§ Provided text:
_ _ _ _ _

During the 1990s Wang Shouyi and I stayed in touch by mail. Plus, he sometimes traveled to the U.S. on behalf of his university (he also had two daughters attending American colleges). He would occasionally phone, and we would continue to discuss the possibility of translating Gu Cheng. But, given my utter inability to read Chinese, I knew from working with Guo Zhong that Shouyi and I would need to spend long hours with one another, and neither of us wanted to attempt this long distance-by mail, or e-mail, or by faxing versions to one another. Eventually we incorporated a proposal to translate Gu Cheng and Mang Ke into an application to bring Wang Shouyi to Ashland University as a Fulbright Scholar. The grant was funded. In August 1996 Shouyi arrived in Ashland, Ohio, and we began to work.

_ _ _ _ _

§ Stated problem:
According to the passage above about translating Gu Cheng, when did Wang Shouyi arrive in Ashland, Ohio?

§ Provided material:
_ _ _ _ _

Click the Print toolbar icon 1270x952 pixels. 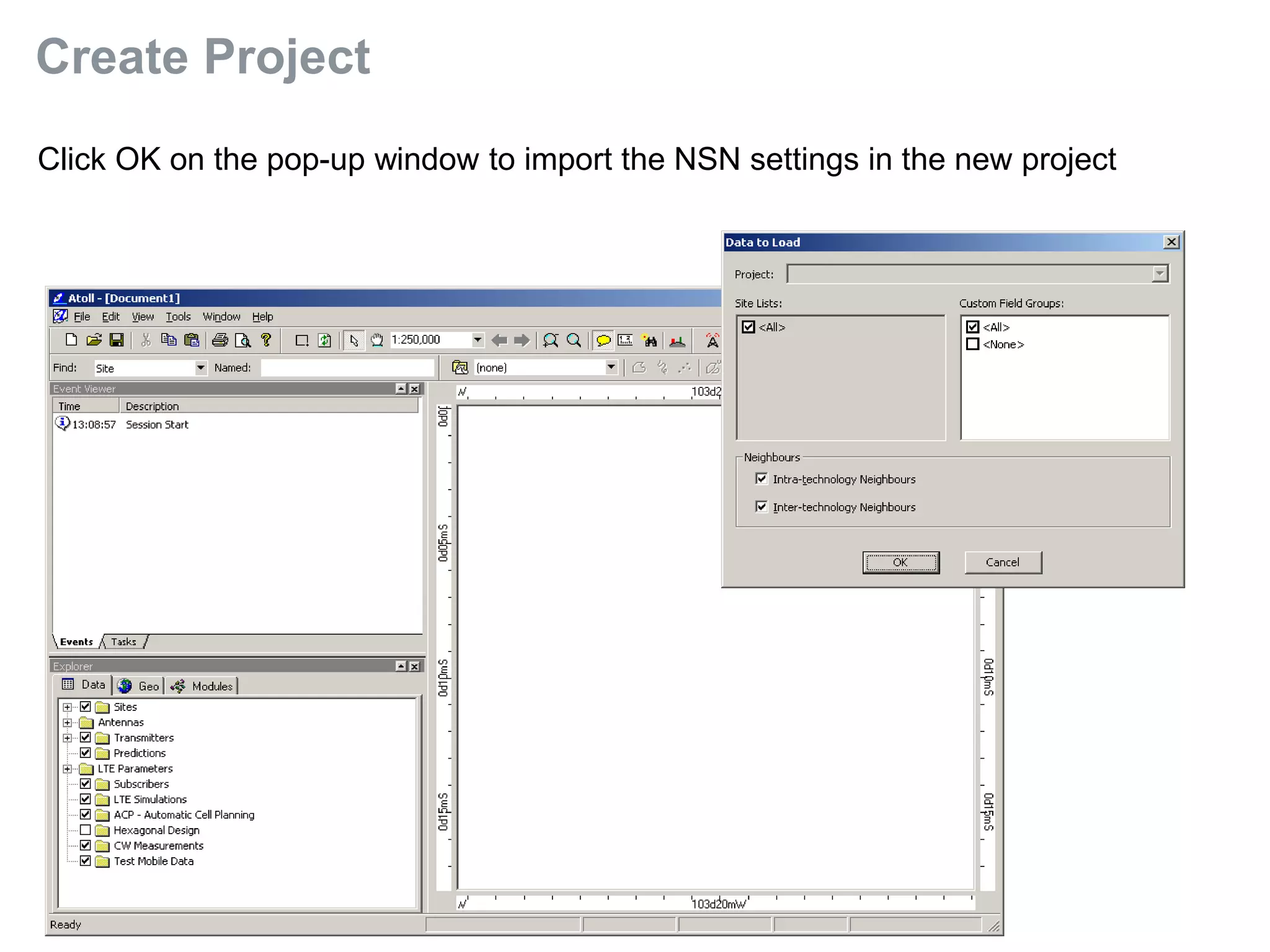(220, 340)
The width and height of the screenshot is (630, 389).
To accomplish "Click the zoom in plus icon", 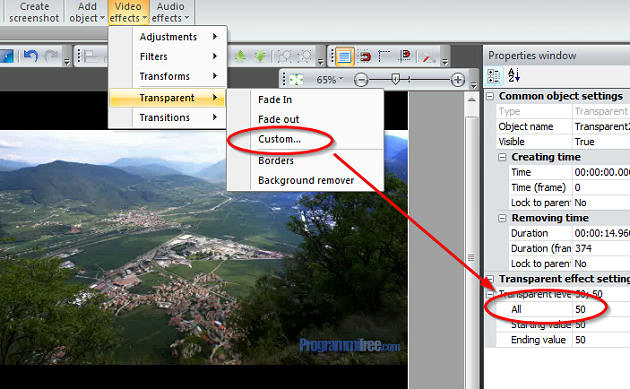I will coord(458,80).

_ _ _ _ _

§ Exercise result:
August 1996